The task —
Each entry below must be repeated exactly, with pictures left out.

%%

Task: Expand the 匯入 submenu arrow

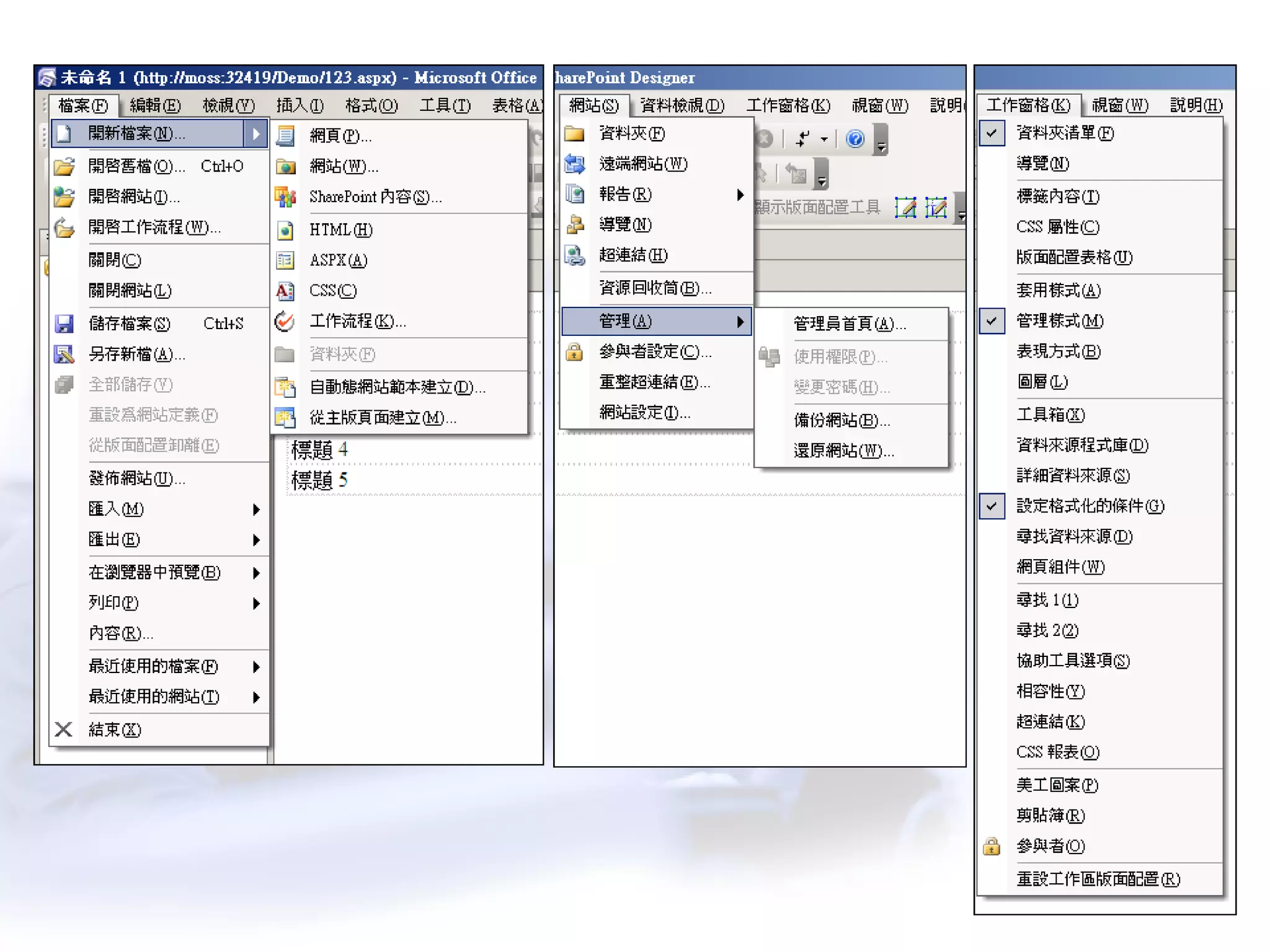Action: [256, 509]
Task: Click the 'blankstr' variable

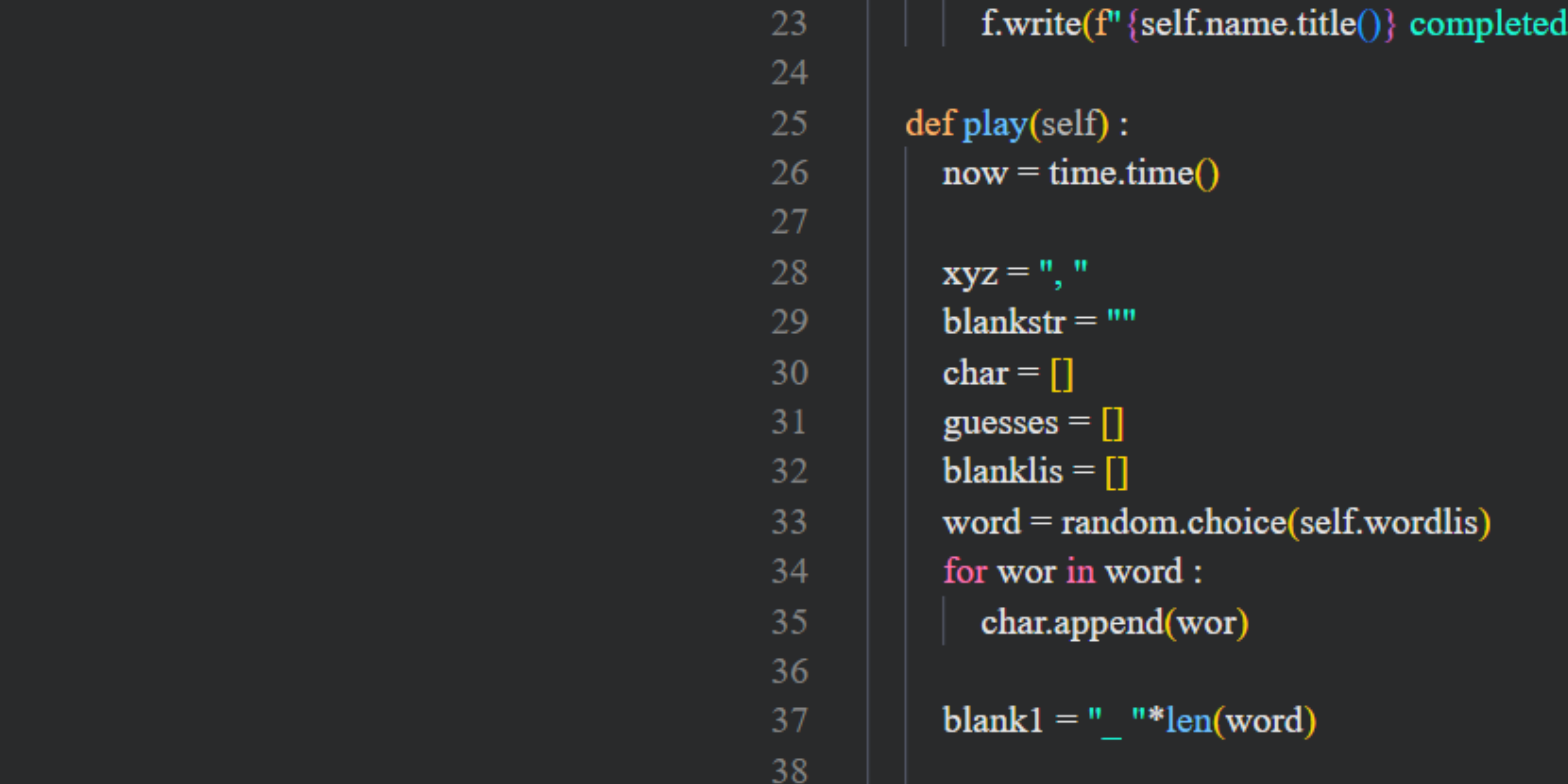Action: point(1004,322)
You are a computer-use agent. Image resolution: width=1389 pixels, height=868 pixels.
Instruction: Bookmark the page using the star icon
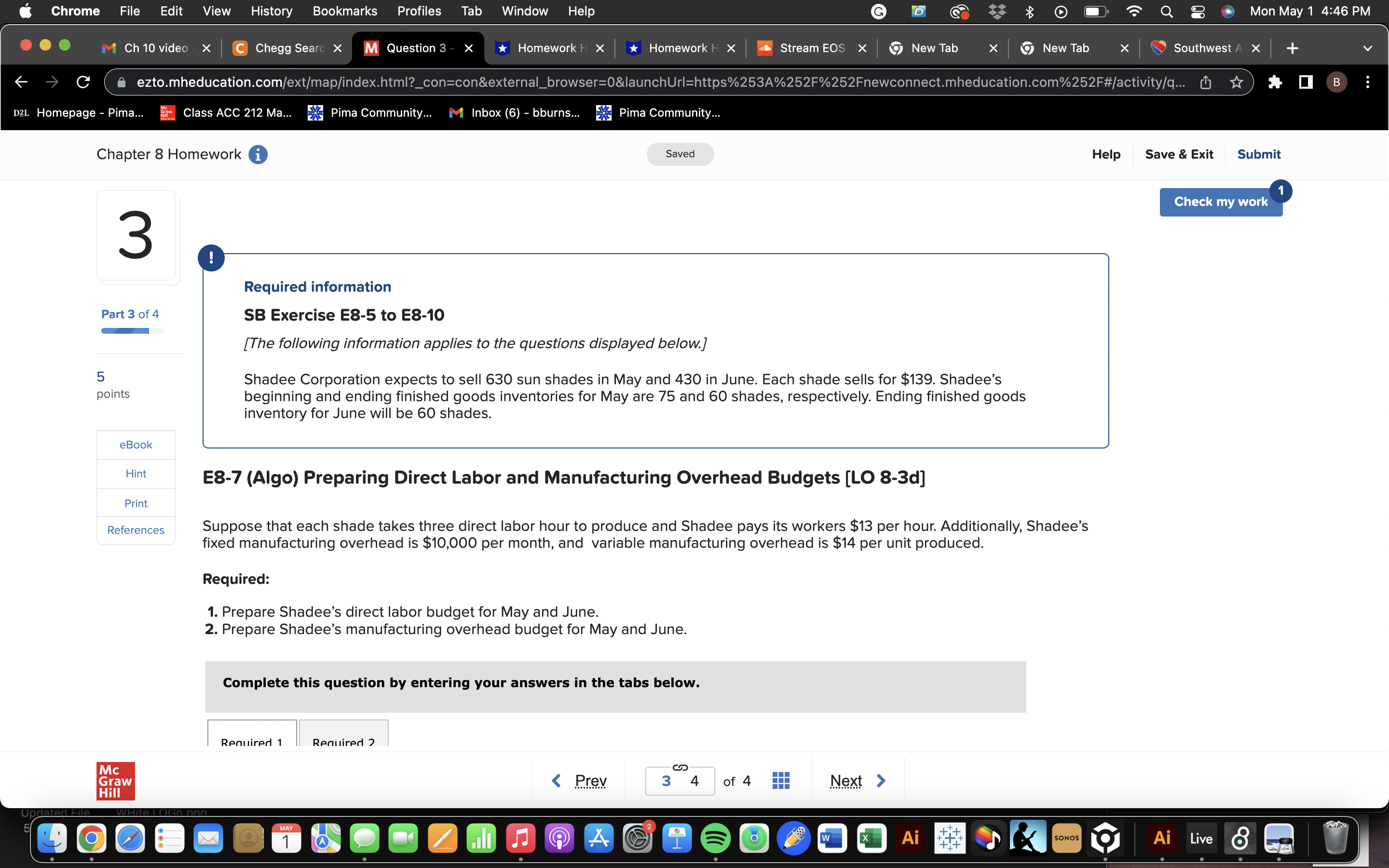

%%

Problem solution —
Task: Expand the 匯入 submenu arrow

Action: [256, 509]
Task: Click the 'blankstr' variable

Action: point(1004,322)
You are a computer-use agent. Image resolution: width=1389 pixels, height=868 pixels.
Instruction: Bookmark the page using the star icon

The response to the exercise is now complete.